Convenzione di Ginevra, l’antropologa Weissensteiner critica la distinzione
TRENTO Esperienze vissute ed esperienze narrate. Una dicotomia a volte non ricomponibile, in alcuni casi preda di una dialettica asimmetrica in cui agiscono proiezioni e immaginario: come nelle procedure per richiedere protezione internazionale, dove è la propria storia personale, per i richiedenti asilo, il discrimine per accedere a un diritto. «Che cosa significa narrare di sé, per una persona che non condivide i nostri codici linguistico-istituzionali?»: questo, secondo Monica Weissensteiner, si dovrebbe chiedere ogni operatore quando interroga un migrante sulla propria storia.
Antropologa, impegnata dal settembre dello scorso anno a monitorare al Brennero e a Bolzano la situazione dei profughi che vorrebbero lasciare l’Italia per chiedere asilo in un altro paese europeo, la ricercatrice è intervenuta nel secondo dei quattro appuntamenti su accoglienza e relazioni con i rifugiati organizzati dal centro Astalli insieme al Cinformi. «Il racconto è una pratica obbligata, fa parte della procedura — spiega — ma è faticoso, per il richiedente, doversi sintonizzare con codici che non maneggia». Da qui deriva l’atteggiamento ambivalente di chi presenta una domanda di protezione internazionale: «La comprensione a significare la storia come strumento per accedere a un diritto, ma anche una certa ritrosia, la resistenza al dover essere giudicata».

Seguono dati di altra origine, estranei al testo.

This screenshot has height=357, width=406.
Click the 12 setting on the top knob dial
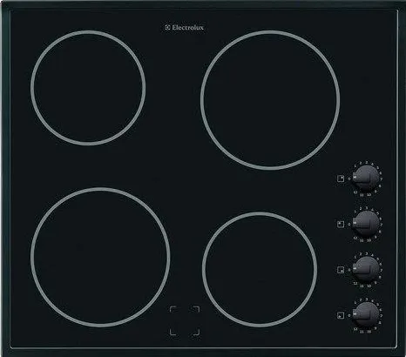click(355, 192)

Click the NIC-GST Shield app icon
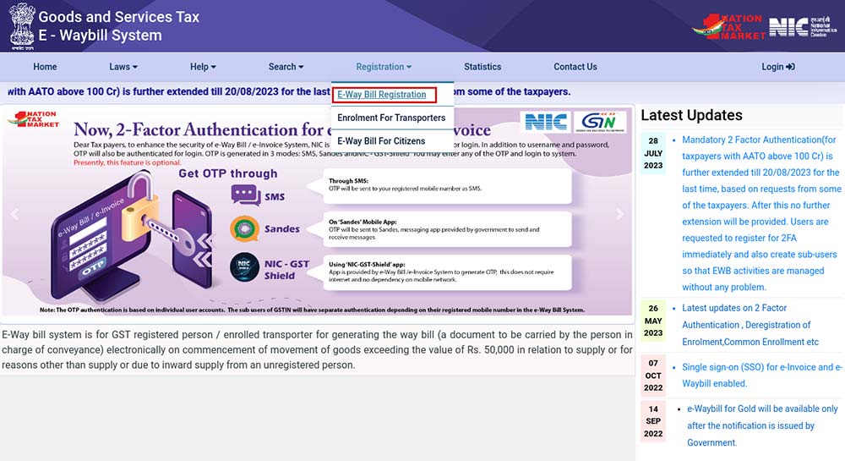(x=245, y=268)
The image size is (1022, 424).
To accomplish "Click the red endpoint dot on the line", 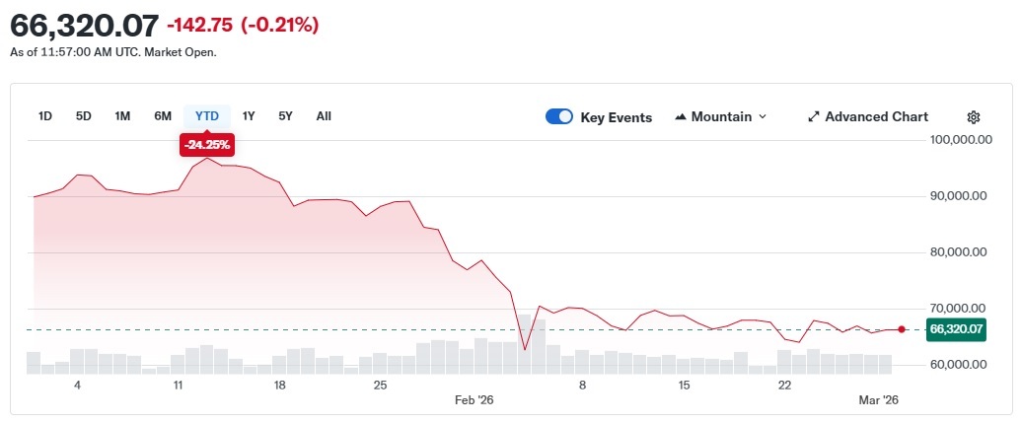I will point(902,329).
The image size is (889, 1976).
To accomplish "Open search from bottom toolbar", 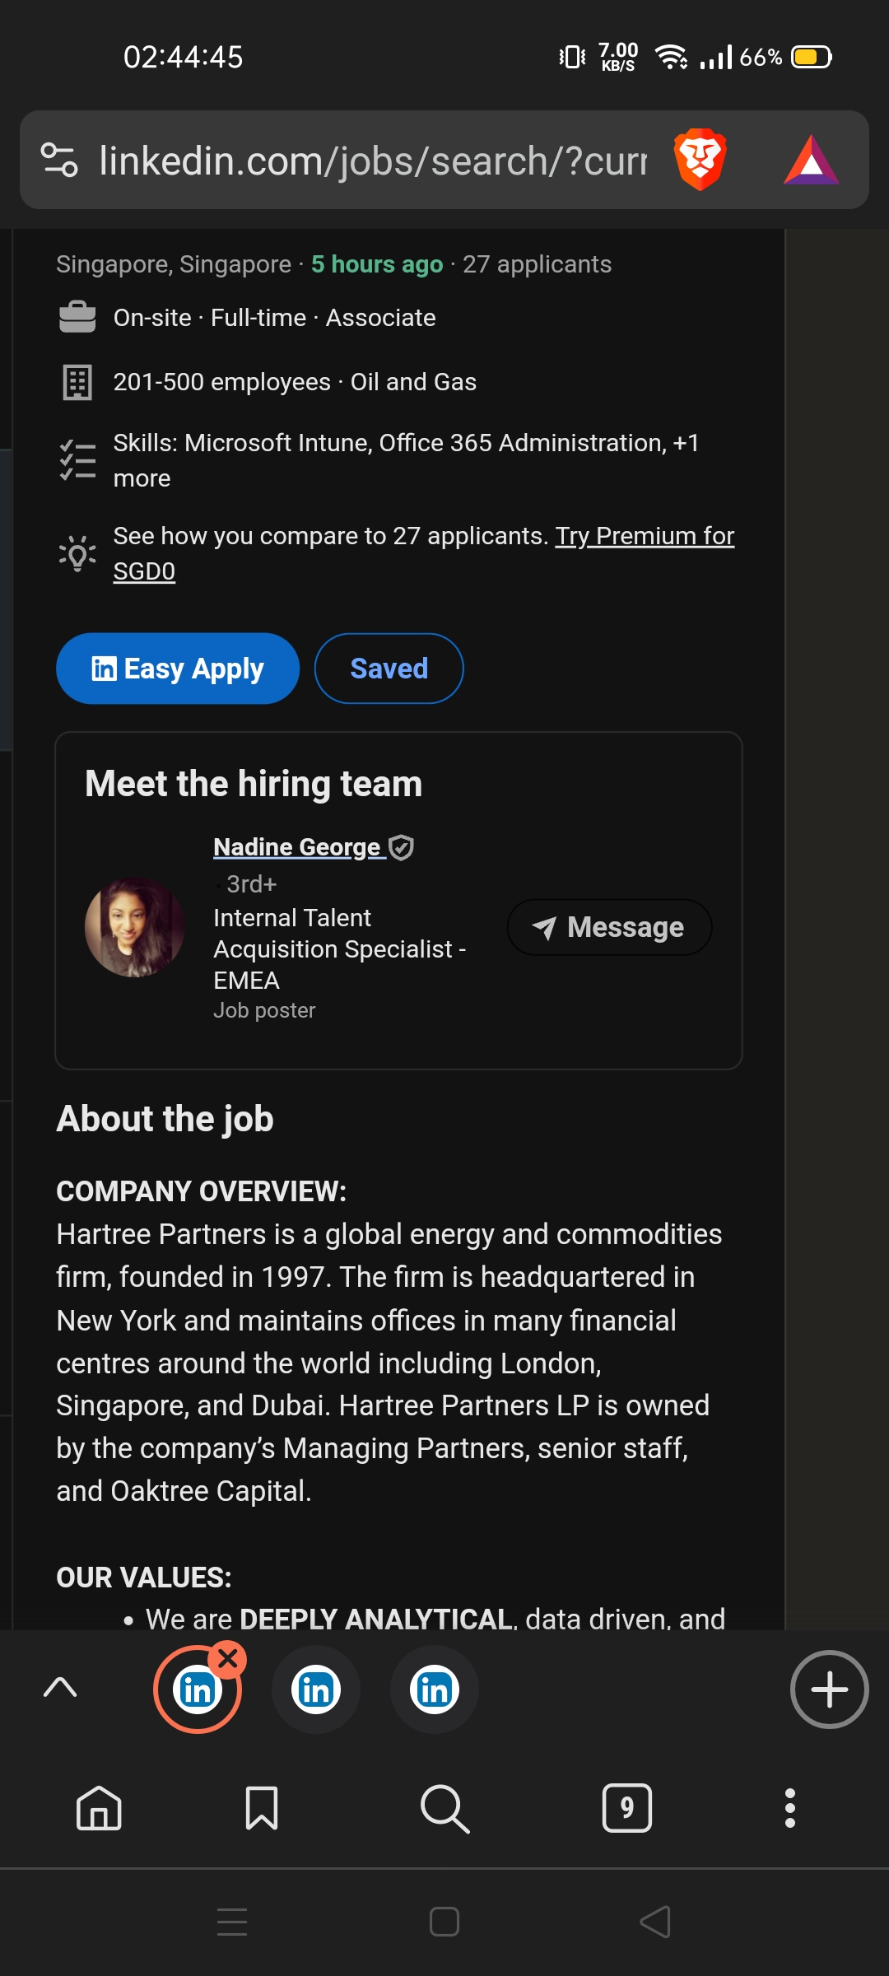I will [445, 1808].
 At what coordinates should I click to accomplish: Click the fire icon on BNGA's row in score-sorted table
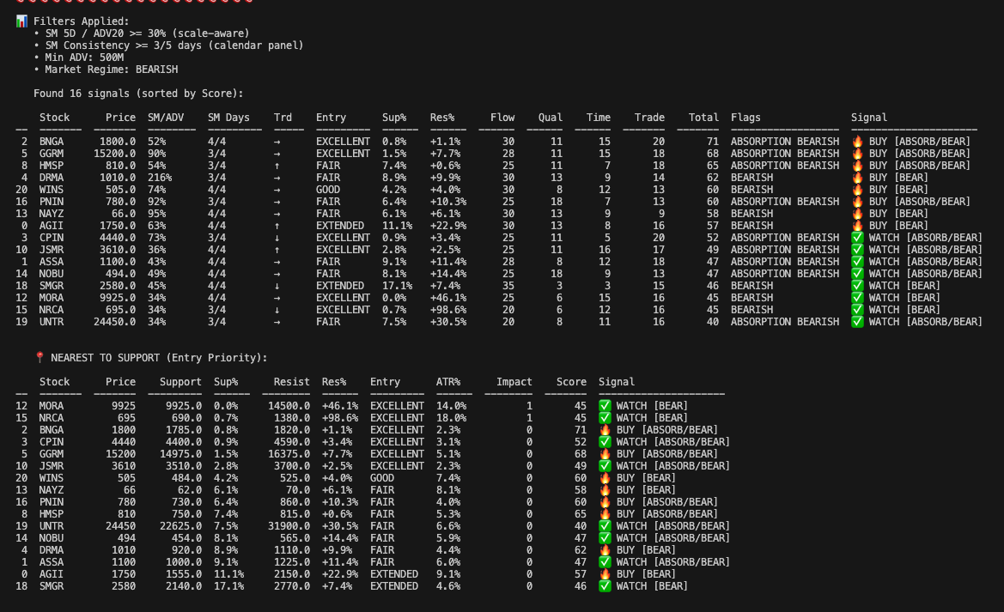(857, 142)
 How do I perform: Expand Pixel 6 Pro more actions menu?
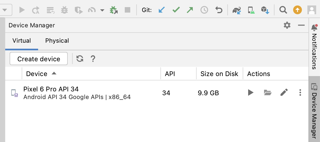pos(300,93)
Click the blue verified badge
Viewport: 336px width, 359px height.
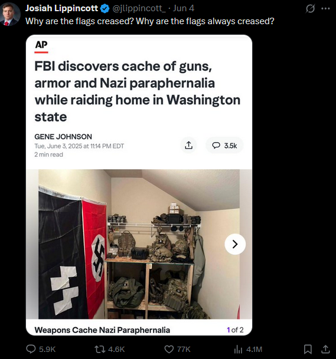[105, 8]
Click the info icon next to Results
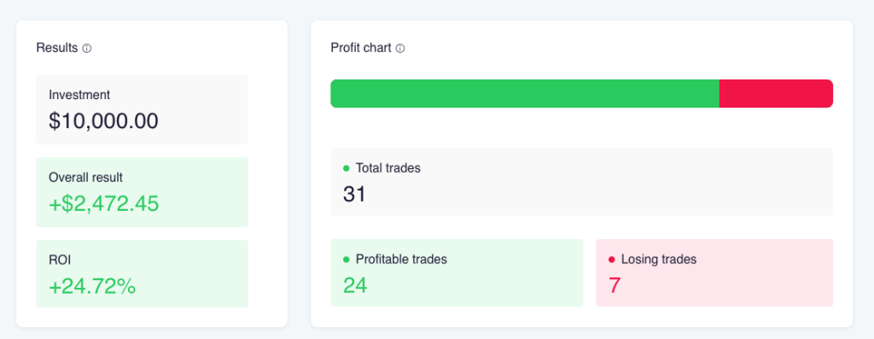 [87, 49]
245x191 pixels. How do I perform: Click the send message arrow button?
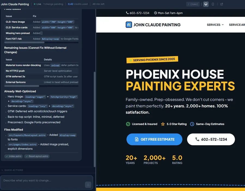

I primi step istituzionali che hanno come oggetto la «co-costruzione della memoria» sono preda di una dialettica asimmetrica: «I richiedenti cominciano a intraprendere un percorso di adattamento, devono dare forma alla propria biografia nel tentativo di sintonizzarsi all’immaginario dell’altro» spiega Weissensteiner. Non esiste, infatti, un modo unico di raccontare, le narrazioni sono il prodotto della realtà socio-culturale in cui vengono generate.
La credibilità del narrato, poi, è considerata elemento chiave per il successo della domanda, «ma sempre secondo categorie mentali occidentali». Le storie che parlano di accuse di stregoneria provenienti dall’Africa sub-sahariana, ad esempio, riconducibili a dispute o conflitti per l’accesso alle risorse o piccoli business, difficilmente vengono credute, anche se dettagliate e coerenti.
Secondo l’antropologa «la richiesta di asilo è una forma sottile di manipolazione che un soggetto deve agire sul sé»: «Noi chiediamo al richiedente di adattarsi ai nostri criteri di appartenenza per essere accettato» sostiene, palesando, in questo, una critica «alla convenzione di Ginevra, che ha posto le basi per una scissione categoriale tra il rifugiato e il migrante economico, quando invece è noto che, a seguito dell’impatto delle economie globali sui contesti da cui questi provengono, le migrazioni sono sempre generate da una matrice ibrida».